The Pauli principle was introduced as an ad hoc remedy to explain some features of many-electron spectra. Within the framework of non-relativistic quantum mechanics, it is introduced without foundation as an additional assumption, which has been shown by experiment to apply to all particles with half-integer spin.
Kaplan in
Kaplan IG. The Pauli exclusion principle. Can it be proved?. Foundations of Physics. 2013 Oct;43(10):1233-51.
presents "heuristic arguments" suggesting " that the existence
in nature only the one-dimensional permutation representations (symmetric and antisymmetric) are not accidental." The physics behind the argument is that, if particles are indistinguishable, average values of one-body operators in many-body states must be independent of the state-labelling. The mathematics of the argument are found in
Kaplan IG. The exclusion principle and indistinguishability of identical particles in quantum mechanics. Soviet Physics Uspekhi. 1975 Dec 31;18(12):988.

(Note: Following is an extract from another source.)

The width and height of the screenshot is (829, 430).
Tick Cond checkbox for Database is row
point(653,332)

Thus, there is some heuristic evidence that there can only be two types of statistics - bosonic and fermionic - because there are only two one-dimensional representation of the permutation group $S_n$ of $n$ particles.

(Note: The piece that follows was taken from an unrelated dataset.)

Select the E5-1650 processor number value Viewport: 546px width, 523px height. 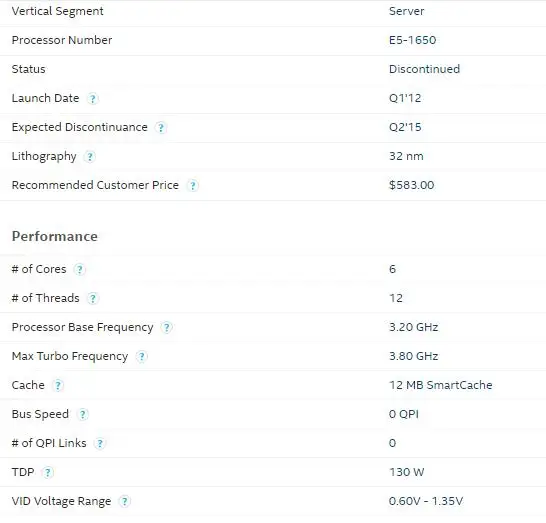click(412, 40)
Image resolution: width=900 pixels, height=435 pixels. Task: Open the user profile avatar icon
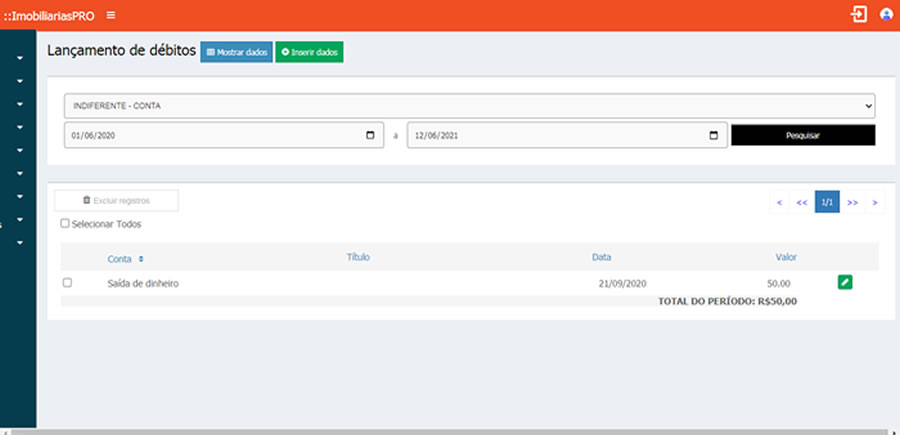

There is no suggestion in Kaplan's argument that this is in any way tied to the spin of the particle, i.e. there is nothing to suggest that many-electrons states should be antisymmetric rather than symmetric, or that many-body states of - say - indistinguishable protons need also be antisymmetric; only that the many-body states must be one or the other. In this sense, introducing the Pauli principles, which follows from the antisymmetry of many-electrons states, was just an expedient for solving a particular problem in atomic spectra.
Moreover, the argument is completely rooted in the representation theory of the permutation group and cannot accommodate anyonic statistics (which can occur in 2d as quasiparticles, and where the permutation group is replaced by a braid group).
It is only within quantum field theory that the possible symmetry properties of many particle states were definitely linked to the spin of particles.